● Aim of the task: Keeping each line exactly as it is, output all of the records.

● Input records:
*** Begin section ***
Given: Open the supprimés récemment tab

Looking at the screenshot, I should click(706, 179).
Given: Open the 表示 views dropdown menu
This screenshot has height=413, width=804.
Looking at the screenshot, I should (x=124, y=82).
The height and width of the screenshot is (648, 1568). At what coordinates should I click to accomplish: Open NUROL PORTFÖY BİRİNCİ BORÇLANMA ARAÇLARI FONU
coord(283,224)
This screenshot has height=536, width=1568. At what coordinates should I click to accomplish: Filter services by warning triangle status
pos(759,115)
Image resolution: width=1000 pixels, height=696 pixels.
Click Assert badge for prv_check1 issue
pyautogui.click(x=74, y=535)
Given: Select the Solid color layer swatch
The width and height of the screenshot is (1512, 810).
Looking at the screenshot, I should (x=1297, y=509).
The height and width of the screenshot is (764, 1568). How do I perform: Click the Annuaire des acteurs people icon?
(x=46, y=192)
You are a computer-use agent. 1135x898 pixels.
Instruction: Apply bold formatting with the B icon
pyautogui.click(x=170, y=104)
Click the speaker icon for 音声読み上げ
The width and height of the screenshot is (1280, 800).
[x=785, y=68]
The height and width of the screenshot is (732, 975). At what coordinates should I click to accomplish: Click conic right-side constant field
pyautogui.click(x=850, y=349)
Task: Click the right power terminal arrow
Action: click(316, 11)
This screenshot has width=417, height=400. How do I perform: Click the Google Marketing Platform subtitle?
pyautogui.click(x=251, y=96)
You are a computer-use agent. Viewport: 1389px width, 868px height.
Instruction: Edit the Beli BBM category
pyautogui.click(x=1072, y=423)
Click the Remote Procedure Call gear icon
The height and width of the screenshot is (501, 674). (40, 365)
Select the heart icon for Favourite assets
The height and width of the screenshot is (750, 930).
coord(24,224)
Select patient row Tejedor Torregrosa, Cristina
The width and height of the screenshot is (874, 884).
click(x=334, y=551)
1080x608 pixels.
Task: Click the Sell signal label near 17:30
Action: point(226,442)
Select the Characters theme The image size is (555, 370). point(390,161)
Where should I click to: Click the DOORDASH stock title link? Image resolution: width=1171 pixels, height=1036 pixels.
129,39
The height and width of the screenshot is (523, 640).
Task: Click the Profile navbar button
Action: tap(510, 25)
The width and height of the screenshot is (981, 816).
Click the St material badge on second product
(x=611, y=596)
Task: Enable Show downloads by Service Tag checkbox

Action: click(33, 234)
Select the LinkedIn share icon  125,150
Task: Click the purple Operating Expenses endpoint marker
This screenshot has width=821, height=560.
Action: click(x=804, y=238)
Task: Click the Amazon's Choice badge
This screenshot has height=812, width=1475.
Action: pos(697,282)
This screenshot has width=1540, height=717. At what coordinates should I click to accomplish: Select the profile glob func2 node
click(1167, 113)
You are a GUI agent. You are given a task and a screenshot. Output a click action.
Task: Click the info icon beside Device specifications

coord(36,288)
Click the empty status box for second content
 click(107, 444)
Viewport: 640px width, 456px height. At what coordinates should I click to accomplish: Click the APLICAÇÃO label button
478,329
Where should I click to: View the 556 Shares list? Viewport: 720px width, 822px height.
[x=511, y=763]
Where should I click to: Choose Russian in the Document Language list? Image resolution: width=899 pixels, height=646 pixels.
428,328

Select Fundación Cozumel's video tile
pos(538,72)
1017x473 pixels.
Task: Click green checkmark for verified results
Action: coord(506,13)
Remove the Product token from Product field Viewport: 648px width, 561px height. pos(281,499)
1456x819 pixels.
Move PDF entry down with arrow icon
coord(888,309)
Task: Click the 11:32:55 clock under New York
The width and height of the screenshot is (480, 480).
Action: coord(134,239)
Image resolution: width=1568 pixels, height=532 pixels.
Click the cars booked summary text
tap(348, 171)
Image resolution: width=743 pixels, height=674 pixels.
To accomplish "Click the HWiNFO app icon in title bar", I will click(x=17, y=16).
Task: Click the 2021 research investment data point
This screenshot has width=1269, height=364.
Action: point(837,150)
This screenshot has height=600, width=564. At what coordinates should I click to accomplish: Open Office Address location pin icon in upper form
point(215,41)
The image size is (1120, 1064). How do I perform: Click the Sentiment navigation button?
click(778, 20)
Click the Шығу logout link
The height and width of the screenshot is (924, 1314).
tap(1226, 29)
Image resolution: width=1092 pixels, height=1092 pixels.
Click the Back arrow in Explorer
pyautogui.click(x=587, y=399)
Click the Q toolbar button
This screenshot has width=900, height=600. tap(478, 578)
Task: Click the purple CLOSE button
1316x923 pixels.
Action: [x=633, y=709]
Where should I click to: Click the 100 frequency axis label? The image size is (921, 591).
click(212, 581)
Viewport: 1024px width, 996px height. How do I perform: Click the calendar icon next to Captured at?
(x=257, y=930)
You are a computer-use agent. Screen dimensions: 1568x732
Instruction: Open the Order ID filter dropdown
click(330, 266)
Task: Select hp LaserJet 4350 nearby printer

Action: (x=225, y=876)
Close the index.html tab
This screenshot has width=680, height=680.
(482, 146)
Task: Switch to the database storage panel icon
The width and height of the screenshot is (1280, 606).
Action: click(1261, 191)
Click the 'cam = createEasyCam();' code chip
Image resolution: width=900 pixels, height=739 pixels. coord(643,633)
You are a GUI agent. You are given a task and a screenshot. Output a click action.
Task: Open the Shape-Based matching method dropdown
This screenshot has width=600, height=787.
*** End section ***
● Answer for the task:
Given: Open the supprimés récemment tab

Looking at the screenshot, I should click(706, 179).
Given: Open the 表示 views dropdown menu
This screenshot has height=413, width=804.
Looking at the screenshot, I should (x=124, y=82).
The height and width of the screenshot is (648, 1568). At what coordinates should I click to accomplish: Open NUROL PORTFÖY BİRİNCİ BORÇLANMA ARAÇLARI FONU
coord(283,224)
This screenshot has height=536, width=1568. At what coordinates should I click to accomplish: Filter services by warning triangle status
pos(759,115)
Image resolution: width=1000 pixels, height=696 pixels.
Click Assert badge for prv_check1 issue
pyautogui.click(x=74, y=535)
Given: Select the Solid color layer swatch
The width and height of the screenshot is (1512, 810).
Looking at the screenshot, I should (x=1297, y=509).
The height and width of the screenshot is (764, 1568). How do I perform: Click the Annuaire des acteurs people icon?
(x=46, y=192)
You are a computer-use agent. 1135x898 pixels.
Instruction: Apply bold formatting with the B icon
pyautogui.click(x=170, y=104)
Click the speaker icon for 音声読み上げ
The width and height of the screenshot is (1280, 800).
[x=785, y=68]
The height and width of the screenshot is (732, 975). At what coordinates should I click to accomplish: Click conic right-side constant field
pyautogui.click(x=850, y=349)
Task: Click the right power terminal arrow
Action: click(316, 11)
This screenshot has width=417, height=400. How do I perform: Click the Google Marketing Platform subtitle?
pyautogui.click(x=251, y=96)
You are a computer-use agent. Viewport: 1389px width, 868px height.
Instruction: Edit the Beli BBM category
pyautogui.click(x=1072, y=423)
Click the Remote Procedure Call gear icon
The height and width of the screenshot is (501, 674). (40, 365)
Select the heart icon for Favourite assets
The height and width of the screenshot is (750, 930).
coord(24,224)
Select patient row Tejedor Torregrosa, Cristina
The width and height of the screenshot is (874, 884).
click(x=334, y=551)
1080x608 pixels.
Task: Click the Sell signal label near 17:30
Action: point(226,442)
Select the Characters theme The image size is (555, 370). point(390,161)
Where should I click to: Click the DOORDASH stock title link? Image resolution: width=1171 pixels, height=1036 pixels.
129,39
The height and width of the screenshot is (523, 640).
Task: Click the Profile navbar button
Action: tap(510, 25)
The width and height of the screenshot is (981, 816).
Click the St material badge on second product
(x=611, y=596)
Task: Enable Show downloads by Service Tag checkbox

Action: click(33, 234)
Select the LinkedIn share icon  125,150
Task: Click the purple Operating Expenses endpoint marker
This screenshot has width=821, height=560.
Action: click(x=804, y=238)
Task: Click the Amazon's Choice badge
This screenshot has height=812, width=1475.
Action: pos(697,282)
This screenshot has width=1540, height=717. At what coordinates should I click to accomplish: Select the profile glob func2 node
click(1167, 113)
You are a GUI agent. You are given a task and a screenshot. Output a click action.
Task: Click the info icon beside Device specifications

coord(36,288)
Click the empty status box for second content
 click(107, 444)
Viewport: 640px width, 456px height. At what coordinates should I click to accomplish: Click the APLICAÇÃO label button
478,329
Where should I click to: View the 556 Shares list? Viewport: 720px width, 822px height.
[x=511, y=763]
Where should I click to: Choose Russian in the Document Language list? Image resolution: width=899 pixels, height=646 pixels.
428,328

Select Fundación Cozumel's video tile
pos(538,72)
1017x473 pixels.
Task: Click green checkmark for verified results
Action: coord(506,13)
Remove the Product token from Product field Viewport: 648px width, 561px height. pos(281,499)
1456x819 pixels.
Move PDF entry down with arrow icon
coord(888,309)
Task: Click the 11:32:55 clock under New York
The width and height of the screenshot is (480, 480).
Action: coord(134,239)
Image resolution: width=1568 pixels, height=532 pixels.
Click the cars booked summary text
tap(348, 171)
Image resolution: width=743 pixels, height=674 pixels.
To accomplish "Click the HWiNFO app icon in title bar", I will click(x=17, y=16).
Task: Click the 2021 research investment data point
This screenshot has width=1269, height=364.
Action: point(837,150)
This screenshot has height=600, width=564. At what coordinates should I click to accomplish: Open Office Address location pin icon in upper form
point(215,41)
The image size is (1120, 1064). How do I perform: Click the Sentiment navigation button?
click(778, 20)
Click the Шығу logout link
The height and width of the screenshot is (924, 1314).
tap(1226, 29)
Image resolution: width=1092 pixels, height=1092 pixels.
Click the Back arrow in Explorer
pyautogui.click(x=587, y=399)
Click the Q toolbar button
This screenshot has width=900, height=600. tap(478, 578)
Task: Click the purple CLOSE button
1316x923 pixels.
Action: [x=633, y=709]
Where should I click to: Click the 100 frequency axis label? The image size is (921, 591).
click(212, 581)
Viewport: 1024px width, 996px height. How do I perform: Click the calendar icon next to Captured at?
(x=257, y=930)
You are a computer-use agent. Screen dimensions: 1568x732
Instruction: Open the Order ID filter dropdown
click(330, 266)
Task: Select hp LaserJet 4350 nearby printer

Action: (x=225, y=876)
Close the index.html tab
This screenshot has width=680, height=680.
(482, 146)
Task: Switch to the database storage panel icon
The width and height of the screenshot is (1280, 606).
Action: click(1261, 191)
Click the 'cam = createEasyCam();' code chip
Image resolution: width=900 pixels, height=739 pixels. coord(643,633)
You are a GUI agent. You are given a task and a screenshot. Output a click action.
Task: Open the Shape-Based matching method dropdown
This screenshot has width=600, height=787.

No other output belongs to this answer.